Ah, fall. The leaves are beginning to change, it's getting too cold for your Pleasure Doing Business skirt, which is basically just three pieces of PVC stapled together, suffocating the life out of you as you make a pouty face at that boy at Tao. Fall is also when people break out sweater coats that make them look too boxy. I don't think even Bar Rafaeli would look good in a sweater coat. They should be outlawed. I had a pink fuzzy one. It's a miracle I have friends.
More important than all of these amazing wardrobe changes and leaf-crunching (one of the most gratifying sounds in the world besides the whirrrr of the Tasti D Lite machine) is football. Bet you saw that one coming.
Meredith = football. Fo sheez. I mean no.
I, like most girls, just like shmoozing at games and trying to figure out the best ratio of guacamole to chip (I always get too aggressive and put too much guacamole and then my chip breaks into the bowl and I have to look around before sticking my hand in and removing the glob). Also commercial watching, boy scouting, and cheering when you think you know what's going on are fun ways to pass the time. I think football is the only thing in the world where a "minute" can actually be ten. But that's besides the point.
The whole reason I brought up a sport that makes no sense to me is the idea of "drafting" the perfect team. I hear the young folk (especially rowdy bros) love fantasy football.
You might compare fantasy football drafting to sorority recruitment - scouting for the hottest girls, with the best clothing you can borrow, and whose boyfriend has the hottest friends who are also cool and in AEPi and will make you look cooler by association. Just like you pick the girls with connection to that hotel in Paris, or the best player for your fantasy football team, you have to draft your love life.
Let's be real: there are only so many players in the JDate pool, at least in DC. You have to be strategic. Do I want the wide receiver who went to Emory and works in consulting and MIGHT be over six foot? Or how about the tight end whose cleavage looks nice in her photos and might be lax with her clothing removal?
To boot, you might have some competition - your friends, colleagues, or some dude who says he's only doing this because his mom signed him up but you know he's curious about sending flirts like "Are you wearing moon pants? Because your butt is out of this world."

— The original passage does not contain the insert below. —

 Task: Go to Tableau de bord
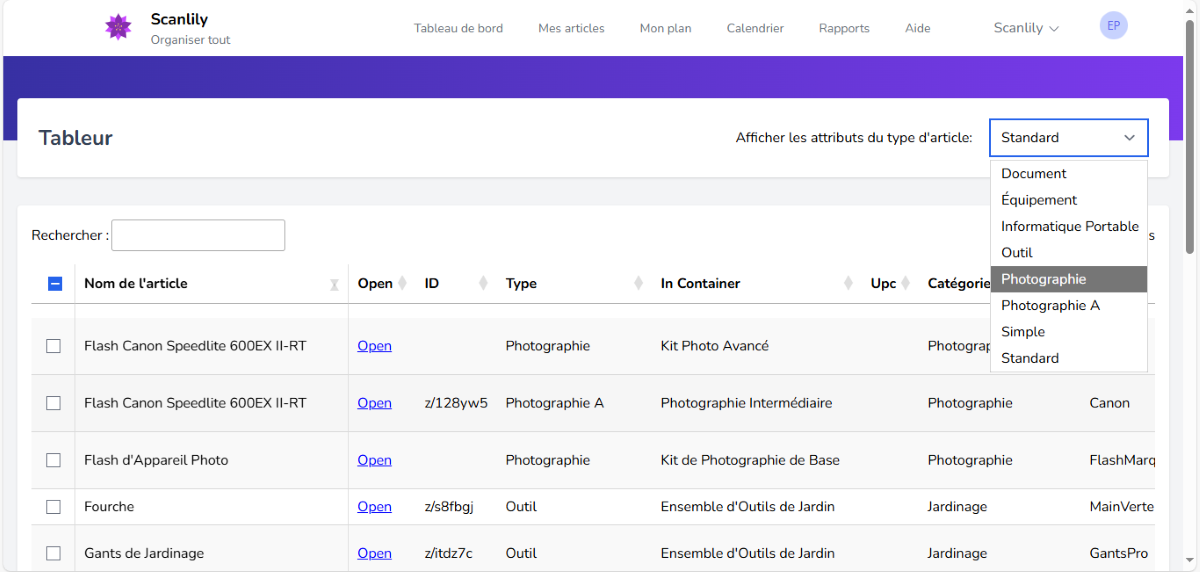pos(458,28)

You have to mark your territory.
One Saturday afternoon some guy friends of mine sat down and had a JDate draft. He refused to tell me what round I was drafted in. I think this is where Maureen Dowd comes in and writes about the fantasy drafting scandal at that school in my area that I'm embarrassed for, but the girls were 14. Different.
Girls do this too. We call dibs on certain boys, and you have to be very careful because it can lead to arguments, resentment, and exclusion from Facebook pics, which is devastating. One of the first boys I went out with had gone out with two other girls I know. Thankfully they didn't like him, because I thought he was great. Maybe I have terrible taste.
Be fair, play nice, and maybe give that third round draft a chance. Just don't go out with that boy Erin dated and he ditched her for some dumb sophomore. That could lead to some hair-pulling and bitch-slapping. Which might actually be more entertaining than the actual date at Public where you asked Michelle to call mid-way and tell you she had an awful vomiting spell that is causing you to leave and meet up with her at the bar down the street. That always does the trick.